Unicode Keyboard Flameout and Workaround

For unknown reasons, probably having to do with the unmitigated disaster of trying to get an SDRPlay radio working with GNU Radio (about which, more later), Unicode keyboard input stopped working. This is not to be tolerated, because engineering notation requires a lot of Greek letters.

Unicode support seems to be baked into the lowest levels of the Linux operating system, although it’s not clear to me whether it’s in X, QT, GTK, or somewhere else. Googling the obvious keywords was unavailing; evidently this feature never ever fails or, more likely, very few people use it to any extent.

Note that I already have the Compose key set up, but Compose sequences don’t include Greek letters.
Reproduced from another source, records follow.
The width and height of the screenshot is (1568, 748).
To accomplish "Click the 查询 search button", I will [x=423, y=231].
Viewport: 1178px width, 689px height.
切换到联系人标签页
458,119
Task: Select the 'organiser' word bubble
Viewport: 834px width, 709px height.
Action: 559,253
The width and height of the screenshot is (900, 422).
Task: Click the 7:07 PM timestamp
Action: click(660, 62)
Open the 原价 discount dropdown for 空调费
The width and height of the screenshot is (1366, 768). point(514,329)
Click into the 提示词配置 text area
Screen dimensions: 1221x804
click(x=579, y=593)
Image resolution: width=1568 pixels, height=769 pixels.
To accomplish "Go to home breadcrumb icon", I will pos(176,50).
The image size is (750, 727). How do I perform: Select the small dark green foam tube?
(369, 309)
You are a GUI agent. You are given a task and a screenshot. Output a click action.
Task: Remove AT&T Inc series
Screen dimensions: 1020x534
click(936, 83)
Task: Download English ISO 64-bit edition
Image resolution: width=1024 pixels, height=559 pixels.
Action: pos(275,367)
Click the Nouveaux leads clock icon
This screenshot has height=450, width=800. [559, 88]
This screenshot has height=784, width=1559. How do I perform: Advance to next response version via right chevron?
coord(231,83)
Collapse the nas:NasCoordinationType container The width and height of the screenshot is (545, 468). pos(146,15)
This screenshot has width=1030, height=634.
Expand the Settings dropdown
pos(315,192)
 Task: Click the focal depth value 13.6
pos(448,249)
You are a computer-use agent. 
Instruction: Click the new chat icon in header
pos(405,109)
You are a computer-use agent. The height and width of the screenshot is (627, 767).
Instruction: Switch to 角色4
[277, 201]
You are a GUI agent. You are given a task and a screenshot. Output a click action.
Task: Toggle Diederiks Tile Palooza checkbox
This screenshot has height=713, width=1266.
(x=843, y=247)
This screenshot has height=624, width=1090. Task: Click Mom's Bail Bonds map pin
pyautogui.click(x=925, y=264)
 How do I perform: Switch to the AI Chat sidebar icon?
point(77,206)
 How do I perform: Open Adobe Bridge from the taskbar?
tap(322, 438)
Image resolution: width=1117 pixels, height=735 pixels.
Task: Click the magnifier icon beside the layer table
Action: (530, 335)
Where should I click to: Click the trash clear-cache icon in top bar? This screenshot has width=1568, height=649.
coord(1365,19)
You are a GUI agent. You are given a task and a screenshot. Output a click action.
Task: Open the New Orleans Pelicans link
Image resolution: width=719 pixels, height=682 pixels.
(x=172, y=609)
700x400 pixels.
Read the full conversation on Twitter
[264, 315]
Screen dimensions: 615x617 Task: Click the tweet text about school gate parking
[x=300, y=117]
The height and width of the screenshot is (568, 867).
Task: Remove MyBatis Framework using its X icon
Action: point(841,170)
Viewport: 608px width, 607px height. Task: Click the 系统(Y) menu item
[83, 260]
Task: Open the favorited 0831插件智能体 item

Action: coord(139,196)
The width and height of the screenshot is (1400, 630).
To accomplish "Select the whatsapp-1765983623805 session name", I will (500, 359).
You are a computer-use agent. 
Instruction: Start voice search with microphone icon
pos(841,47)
After considerable flailing, I added the Simple Greek keyboard layout and defined the (otherwised unused) Menu key as the keyboard layout switcher. That’s a pretty big hammer for a rather small problem; I devoutly hope Unicode mysteriously starts working again.

For reference, the Greek keyboard layout looks like this:

Greek keyboard layout
Greek keyboard layout

I’d have put Ω on the W key, rather than V, but that’s just because so many fonts do exactly that.

4 thoughts on “Unicode Keyboard Flameout and Workaround

  1. I know you’re not keen on futzing with Compose settings (for excellent reasons!), but there’s a chance that it’s already baked into your Compose key setup. See if there are any references to ‘dead_greek’ or ‘GREEK SMALL LETTER’ in your /usr/share/X11/locale/en_US.UTF-8/Compose (or wherever it lives). I had lots of references, but xmodmap -pke didn’t match the modifier key. I never use right Ctrl, so I did xmodmap -e ‘keycode 105 = dead_greek NoSymbol Control_R’ and qwerty with right Ctrl becomes χωερτψ

    “man XCompose” is a start. So is running xev to see what keycode events different keys produce.

    [Ed: Inserted Greek references]

  2. ack: that was supposed to read: See if there are any references to ‘dead_greek’ or ‘GREEK SMALL LETTER’ …

    [Ed: Done!]

  3. Technically X (and GTK and the rest of it) are applications, hardly “the lowest level of the operating system.” Still, that’s a frustrating failure mode. My current setup has a key combo that switches languages, that I didn’t know about and kept triggering inadvertently, so I’d be cheerfully typing along and ерут ерштпы цщгдв огые пщ фцкню

    1. Bah! For all I know, systemd absorbed it by now.

      Even if I could figure out where Unicode keyboard processing happens, I’d still have no idea how to heave it upright… but I really want it back, instead of flipping keyboard layouts.